### Exercise objective
All lines from the one containing "Where should I click to: Click the 3:00" through the final line of the entries are to be written out verbatim; no other line is to be included.

Collection entries

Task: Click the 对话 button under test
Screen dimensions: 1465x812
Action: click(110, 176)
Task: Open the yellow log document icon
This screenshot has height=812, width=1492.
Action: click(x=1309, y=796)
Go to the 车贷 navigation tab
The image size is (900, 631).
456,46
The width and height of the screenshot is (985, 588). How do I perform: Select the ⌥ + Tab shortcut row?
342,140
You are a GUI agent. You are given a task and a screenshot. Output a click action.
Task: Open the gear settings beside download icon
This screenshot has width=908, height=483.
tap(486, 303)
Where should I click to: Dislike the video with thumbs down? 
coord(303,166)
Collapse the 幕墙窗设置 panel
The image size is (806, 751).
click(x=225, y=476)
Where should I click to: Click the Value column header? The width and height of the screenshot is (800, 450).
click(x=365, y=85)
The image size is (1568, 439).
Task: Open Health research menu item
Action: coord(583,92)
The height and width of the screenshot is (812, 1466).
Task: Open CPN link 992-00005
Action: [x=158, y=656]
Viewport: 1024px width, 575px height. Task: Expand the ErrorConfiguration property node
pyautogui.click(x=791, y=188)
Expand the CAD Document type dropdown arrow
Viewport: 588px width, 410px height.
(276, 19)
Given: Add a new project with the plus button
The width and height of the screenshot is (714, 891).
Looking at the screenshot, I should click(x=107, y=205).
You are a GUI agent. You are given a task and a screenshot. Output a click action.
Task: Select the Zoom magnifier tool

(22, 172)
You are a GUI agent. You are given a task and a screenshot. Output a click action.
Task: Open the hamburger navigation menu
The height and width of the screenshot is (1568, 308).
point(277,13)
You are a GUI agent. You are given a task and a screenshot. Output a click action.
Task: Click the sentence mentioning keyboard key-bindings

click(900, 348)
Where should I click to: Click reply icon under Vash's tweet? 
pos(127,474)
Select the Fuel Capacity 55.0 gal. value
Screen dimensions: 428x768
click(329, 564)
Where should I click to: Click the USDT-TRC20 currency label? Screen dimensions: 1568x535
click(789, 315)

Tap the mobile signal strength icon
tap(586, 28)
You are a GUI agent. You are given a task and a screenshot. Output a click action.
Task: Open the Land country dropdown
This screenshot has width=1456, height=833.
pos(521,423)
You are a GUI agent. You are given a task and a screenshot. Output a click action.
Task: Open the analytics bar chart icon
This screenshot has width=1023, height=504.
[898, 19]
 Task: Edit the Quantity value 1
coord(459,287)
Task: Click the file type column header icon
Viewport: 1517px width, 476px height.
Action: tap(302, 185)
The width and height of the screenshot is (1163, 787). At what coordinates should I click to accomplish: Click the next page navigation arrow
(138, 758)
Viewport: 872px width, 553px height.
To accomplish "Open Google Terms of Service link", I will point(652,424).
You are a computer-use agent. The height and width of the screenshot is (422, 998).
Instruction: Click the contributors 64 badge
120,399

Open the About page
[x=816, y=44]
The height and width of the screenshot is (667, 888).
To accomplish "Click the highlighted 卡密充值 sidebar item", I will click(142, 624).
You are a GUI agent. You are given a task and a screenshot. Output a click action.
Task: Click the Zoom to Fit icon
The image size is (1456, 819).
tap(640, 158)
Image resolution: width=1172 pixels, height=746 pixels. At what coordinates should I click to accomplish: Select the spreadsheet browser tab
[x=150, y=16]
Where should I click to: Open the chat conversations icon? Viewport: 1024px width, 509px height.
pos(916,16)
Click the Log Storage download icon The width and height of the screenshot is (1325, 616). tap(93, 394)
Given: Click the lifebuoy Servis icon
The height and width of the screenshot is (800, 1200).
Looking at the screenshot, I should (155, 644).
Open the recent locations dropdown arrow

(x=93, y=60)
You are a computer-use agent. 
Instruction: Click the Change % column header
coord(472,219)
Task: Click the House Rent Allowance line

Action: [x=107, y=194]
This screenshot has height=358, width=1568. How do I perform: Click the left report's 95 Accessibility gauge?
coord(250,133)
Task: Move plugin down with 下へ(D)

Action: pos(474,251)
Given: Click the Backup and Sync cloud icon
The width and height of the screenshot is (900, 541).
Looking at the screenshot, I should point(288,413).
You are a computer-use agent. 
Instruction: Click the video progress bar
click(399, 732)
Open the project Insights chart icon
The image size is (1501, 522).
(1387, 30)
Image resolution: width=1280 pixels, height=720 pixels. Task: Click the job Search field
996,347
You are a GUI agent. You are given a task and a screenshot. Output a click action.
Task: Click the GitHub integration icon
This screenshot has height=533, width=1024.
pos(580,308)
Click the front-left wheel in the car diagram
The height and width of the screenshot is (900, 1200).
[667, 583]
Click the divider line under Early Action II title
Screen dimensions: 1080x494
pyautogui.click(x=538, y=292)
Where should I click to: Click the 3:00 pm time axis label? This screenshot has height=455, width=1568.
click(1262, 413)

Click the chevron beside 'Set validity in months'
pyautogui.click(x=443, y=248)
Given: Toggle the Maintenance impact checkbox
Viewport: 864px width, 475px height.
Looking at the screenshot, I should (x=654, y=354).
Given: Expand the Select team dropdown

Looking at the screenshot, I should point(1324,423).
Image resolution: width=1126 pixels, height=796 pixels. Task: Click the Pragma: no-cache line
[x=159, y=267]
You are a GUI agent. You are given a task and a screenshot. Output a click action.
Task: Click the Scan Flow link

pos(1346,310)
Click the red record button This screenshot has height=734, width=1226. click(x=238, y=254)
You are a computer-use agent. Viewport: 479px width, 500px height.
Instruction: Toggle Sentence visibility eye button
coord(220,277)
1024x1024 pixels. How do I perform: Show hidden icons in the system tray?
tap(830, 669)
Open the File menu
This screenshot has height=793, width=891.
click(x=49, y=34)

### Solved problem
Where should I click to: Click the 3:00 pm time axis label? This screenshot has height=455, width=1568.
click(1262, 413)

Click the chevron beside 'Set validity in months'
pyautogui.click(x=443, y=248)
Given: Toggle the Maintenance impact checkbox
Viewport: 864px width, 475px height.
Looking at the screenshot, I should (x=654, y=354).
Given: Expand the Select team dropdown

Looking at the screenshot, I should point(1324,423).
Image resolution: width=1126 pixels, height=796 pixels. Task: Click the Pragma: no-cache line
[x=159, y=267]
You are a GUI agent. You are given a task and a screenshot. Output a click action.
Task: Click the Scan Flow link

pos(1346,310)
Click the red record button This screenshot has height=734, width=1226. click(x=238, y=254)
You are a computer-use agent. Viewport: 479px width, 500px height.
Instruction: Toggle Sentence visibility eye button
coord(220,277)
1024x1024 pixels. How do I perform: Show hidden icons in the system tray?
tap(830, 669)
Open the File menu
This screenshot has height=793, width=891.
click(x=49, y=34)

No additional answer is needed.